• _Exercise aim_: Among the entries below, copy every line that carries the word "computer".

:: Task material ::

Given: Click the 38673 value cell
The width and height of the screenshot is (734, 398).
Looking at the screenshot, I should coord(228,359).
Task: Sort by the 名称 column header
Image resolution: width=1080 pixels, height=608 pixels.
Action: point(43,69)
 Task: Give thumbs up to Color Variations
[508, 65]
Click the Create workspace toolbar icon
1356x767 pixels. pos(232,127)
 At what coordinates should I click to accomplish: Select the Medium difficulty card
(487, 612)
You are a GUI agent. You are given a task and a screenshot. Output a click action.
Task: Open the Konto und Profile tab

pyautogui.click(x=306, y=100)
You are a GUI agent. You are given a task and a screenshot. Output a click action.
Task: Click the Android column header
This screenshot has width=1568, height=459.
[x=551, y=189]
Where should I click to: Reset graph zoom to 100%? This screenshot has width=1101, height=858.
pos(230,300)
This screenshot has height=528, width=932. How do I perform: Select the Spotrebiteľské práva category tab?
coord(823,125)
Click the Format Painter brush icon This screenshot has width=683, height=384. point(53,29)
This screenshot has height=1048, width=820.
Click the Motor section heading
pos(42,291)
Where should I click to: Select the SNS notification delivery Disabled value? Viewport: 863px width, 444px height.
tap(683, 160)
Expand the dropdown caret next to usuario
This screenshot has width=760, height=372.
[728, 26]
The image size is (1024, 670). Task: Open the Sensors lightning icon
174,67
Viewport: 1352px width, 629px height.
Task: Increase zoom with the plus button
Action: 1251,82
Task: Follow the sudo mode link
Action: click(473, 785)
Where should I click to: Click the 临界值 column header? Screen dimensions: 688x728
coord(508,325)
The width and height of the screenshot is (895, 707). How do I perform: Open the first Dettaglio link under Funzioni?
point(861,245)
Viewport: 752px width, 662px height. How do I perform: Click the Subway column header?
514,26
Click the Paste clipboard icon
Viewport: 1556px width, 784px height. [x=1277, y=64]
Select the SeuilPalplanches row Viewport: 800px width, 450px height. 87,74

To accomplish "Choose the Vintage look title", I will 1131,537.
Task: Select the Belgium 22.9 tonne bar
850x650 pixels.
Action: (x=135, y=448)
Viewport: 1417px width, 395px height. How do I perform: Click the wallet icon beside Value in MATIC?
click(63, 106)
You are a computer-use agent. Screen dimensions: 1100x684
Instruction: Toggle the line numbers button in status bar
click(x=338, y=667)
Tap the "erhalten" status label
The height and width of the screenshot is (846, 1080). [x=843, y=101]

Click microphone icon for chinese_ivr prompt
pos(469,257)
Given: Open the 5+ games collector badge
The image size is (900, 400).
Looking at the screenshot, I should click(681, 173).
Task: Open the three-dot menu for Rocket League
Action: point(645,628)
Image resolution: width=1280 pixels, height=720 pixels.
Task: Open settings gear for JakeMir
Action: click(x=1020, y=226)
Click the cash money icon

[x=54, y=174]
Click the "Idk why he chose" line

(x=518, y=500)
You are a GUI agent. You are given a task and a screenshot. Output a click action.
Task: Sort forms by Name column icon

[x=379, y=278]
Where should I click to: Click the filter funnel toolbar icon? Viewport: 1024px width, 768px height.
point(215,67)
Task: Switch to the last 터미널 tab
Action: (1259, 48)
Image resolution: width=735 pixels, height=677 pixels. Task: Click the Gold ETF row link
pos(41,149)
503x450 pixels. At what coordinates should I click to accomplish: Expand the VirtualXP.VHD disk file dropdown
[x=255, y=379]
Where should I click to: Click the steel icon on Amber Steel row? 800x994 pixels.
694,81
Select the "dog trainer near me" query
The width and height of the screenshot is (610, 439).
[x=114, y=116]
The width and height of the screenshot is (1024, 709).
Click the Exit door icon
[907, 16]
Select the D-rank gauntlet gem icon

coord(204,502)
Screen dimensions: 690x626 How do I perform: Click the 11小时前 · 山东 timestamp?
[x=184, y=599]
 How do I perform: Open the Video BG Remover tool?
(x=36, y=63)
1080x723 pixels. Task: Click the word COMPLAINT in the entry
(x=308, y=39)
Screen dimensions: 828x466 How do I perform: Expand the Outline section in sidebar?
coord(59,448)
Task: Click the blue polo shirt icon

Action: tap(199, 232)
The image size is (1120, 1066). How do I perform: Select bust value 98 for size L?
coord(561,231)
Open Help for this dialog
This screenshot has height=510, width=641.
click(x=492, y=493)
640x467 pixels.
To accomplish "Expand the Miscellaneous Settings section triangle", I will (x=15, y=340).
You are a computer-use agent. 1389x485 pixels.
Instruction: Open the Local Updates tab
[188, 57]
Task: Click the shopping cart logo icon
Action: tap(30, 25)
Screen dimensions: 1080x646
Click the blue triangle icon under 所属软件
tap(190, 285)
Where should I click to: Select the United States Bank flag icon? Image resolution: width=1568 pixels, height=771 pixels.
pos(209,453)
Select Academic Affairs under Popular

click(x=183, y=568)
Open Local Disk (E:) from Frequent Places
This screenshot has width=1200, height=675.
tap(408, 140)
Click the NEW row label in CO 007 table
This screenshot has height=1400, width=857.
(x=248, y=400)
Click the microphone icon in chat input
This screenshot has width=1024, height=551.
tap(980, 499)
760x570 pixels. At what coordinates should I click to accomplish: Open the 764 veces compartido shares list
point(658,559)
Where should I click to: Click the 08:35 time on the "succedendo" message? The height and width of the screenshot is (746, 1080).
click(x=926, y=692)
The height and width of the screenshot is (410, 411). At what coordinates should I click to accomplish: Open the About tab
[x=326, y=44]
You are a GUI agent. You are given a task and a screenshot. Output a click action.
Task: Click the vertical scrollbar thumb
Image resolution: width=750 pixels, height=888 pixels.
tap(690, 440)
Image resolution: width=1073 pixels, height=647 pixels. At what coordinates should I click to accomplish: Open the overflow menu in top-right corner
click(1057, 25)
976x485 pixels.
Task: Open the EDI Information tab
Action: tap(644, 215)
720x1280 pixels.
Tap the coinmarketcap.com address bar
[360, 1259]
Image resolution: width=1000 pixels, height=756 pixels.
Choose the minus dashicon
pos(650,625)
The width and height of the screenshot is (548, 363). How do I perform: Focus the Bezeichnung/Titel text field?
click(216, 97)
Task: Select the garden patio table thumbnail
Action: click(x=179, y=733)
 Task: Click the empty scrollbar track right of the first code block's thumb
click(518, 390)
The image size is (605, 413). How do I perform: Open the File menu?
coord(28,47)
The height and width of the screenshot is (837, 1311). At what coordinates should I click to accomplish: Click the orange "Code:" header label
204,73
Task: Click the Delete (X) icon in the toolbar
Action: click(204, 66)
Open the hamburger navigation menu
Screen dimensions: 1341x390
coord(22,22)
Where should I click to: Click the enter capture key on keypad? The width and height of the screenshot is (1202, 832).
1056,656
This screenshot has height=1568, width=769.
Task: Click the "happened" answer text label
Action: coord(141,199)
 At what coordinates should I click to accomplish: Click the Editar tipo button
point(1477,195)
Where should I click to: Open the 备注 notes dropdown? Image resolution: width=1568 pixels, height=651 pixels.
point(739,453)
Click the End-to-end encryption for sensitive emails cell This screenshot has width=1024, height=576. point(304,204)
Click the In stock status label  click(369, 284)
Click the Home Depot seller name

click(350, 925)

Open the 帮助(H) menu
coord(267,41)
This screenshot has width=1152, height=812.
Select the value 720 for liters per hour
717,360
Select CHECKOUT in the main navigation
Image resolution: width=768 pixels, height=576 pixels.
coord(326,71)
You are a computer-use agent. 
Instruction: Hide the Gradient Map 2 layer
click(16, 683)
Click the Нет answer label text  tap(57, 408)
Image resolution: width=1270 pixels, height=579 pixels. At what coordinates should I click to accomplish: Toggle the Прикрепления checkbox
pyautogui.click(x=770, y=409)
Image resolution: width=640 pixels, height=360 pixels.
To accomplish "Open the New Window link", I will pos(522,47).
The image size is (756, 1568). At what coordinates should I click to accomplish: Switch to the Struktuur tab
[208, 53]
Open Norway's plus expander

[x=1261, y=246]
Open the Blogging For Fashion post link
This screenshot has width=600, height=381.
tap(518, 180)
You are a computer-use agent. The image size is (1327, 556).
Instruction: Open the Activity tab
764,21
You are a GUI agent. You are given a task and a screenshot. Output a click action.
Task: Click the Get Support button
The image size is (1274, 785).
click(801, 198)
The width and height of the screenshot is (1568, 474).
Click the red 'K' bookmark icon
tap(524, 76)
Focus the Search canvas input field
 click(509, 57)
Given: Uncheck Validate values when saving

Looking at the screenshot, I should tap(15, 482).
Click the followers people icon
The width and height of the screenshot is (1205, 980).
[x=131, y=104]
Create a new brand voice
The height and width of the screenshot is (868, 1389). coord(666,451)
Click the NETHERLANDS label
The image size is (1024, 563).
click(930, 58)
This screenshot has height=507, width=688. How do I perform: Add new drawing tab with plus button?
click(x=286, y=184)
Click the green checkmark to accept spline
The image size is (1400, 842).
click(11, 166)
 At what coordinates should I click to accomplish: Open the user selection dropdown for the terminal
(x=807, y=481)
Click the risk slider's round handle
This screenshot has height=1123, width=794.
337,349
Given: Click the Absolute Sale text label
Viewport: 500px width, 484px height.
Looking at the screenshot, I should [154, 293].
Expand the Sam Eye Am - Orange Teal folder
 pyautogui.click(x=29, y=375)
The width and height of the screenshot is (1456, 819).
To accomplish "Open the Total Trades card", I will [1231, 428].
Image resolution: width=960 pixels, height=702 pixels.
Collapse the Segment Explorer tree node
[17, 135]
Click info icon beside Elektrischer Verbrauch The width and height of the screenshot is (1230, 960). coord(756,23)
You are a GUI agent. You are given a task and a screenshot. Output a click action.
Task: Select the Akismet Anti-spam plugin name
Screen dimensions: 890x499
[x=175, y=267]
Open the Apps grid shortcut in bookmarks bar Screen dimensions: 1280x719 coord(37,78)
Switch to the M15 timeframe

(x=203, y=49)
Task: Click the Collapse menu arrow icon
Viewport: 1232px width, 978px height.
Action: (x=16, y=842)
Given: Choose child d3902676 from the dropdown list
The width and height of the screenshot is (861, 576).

:::

• _Solution for this problem_:
You are a computer-use agent. Screen dimensions: 1100x684
You are a computer-use agent. 1389x485 pixels.
You are a computer-use agent. 
You are a computer-use agent. The image size is (1327, 556).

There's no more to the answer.